S’agissant des kits habituellement utilisés, le temps qui s’écoule entre la prise de tests et le résultat est beaucoup trop long, selon Alison Thompson, professeure de santé publique à la Faculté de pharmacie à l’Université de Toronto . Cette lenteur permet au virus de se propager sans que nos tests puissent parvenir à rejoindre le point où est rendue la propagation.
Malheureusement, à l’heure actuelle, nous n’avons toujours pas de kits nous permettant d’effectuer des tests avec la rapidité requise. En l’absence d’une telle procédure, la maîtrise de la propagation est-elle encore possible? Peut-être, mais il faudrait alors que la courbe de propagation du virus soit presque totalement aplatie. Quand peu de gens font circuler le virus, on a le loisir de tester toutes les personnes présentant des symptômes et de confiner celles avec lesquelles elles ont été en contact. Puisque peu de personnes sont concernées, cela favorise le contrôle de la propagation dans le contexte d’un déconfinement progressif.

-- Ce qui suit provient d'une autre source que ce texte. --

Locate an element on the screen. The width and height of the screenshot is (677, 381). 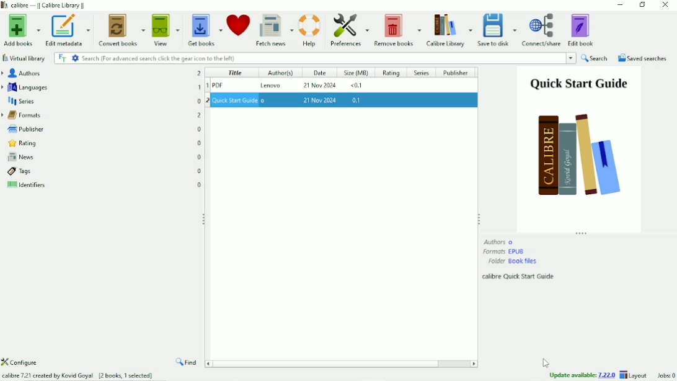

On peut peut-être envisager un déconfinement plus rapide pour la plupart des régions du Québec, mais à la lumière des considérations précédentes, il serait sans doute irresponsable de le proposer dans les prochaines semaines pour la région de Montréal.
Le premier ministre Legault a souvent prétendu qu’il y avait deux Québec : celui des CHSLD de Montréal d’un côté, et le reste du Québec de l’autre. François Legault a aussi tendance à dire que les problèmes se posent surtout pour les personnes de 70 ans et plus. Il est vrai que 95% des décès sont chez les personnes de 70 ans et plus, mais selon l’Institut national de santé publique du Québec (INSP), « les adultes de moins de 70 ans constituent actuellement 65 % des cas confirmés par laboratoire et environ 35 % des patients hospitalisés. » L’INSP met donc en garde le gouvernement contre un déconfinement hâtif . En outre, même si les décès sont surtout concentrés dans les CHSLD et chez les personnes âgées, cela est peut-être dû au confinement actuel des personnes moins âgées. Dans le contexte d’un déconfinement graduel, un engorgement des hôpitaux pourrait entraîner des complications vécues par des personnes ayant moins de 70 ans.
Et pourtant, il faut bien que les citoyens puissent reprendre leur travail et que les petites et moyennes entreprises se remettent à fonctionner. Comment pouvons-nous nous extraire de cette impasse? Il faut à tout le moins nous assurer que les infrastructures hospitalières soient capables d’absorber plus de personnes infectées. Ensuite, les gens qui sont les plus à risque (ceux qui souffrent d’obésité, de diabète et de haute pression, par exemple) doivent rester confinés. Toutefois, un autre élément de solution est à notre disposition, et il a été mis en évidence de manière éclatante par André Noël dans quatre articles publiés par Ricochet media. Il suffit d’imposer le port du masque obligatoire dans les lieux publics.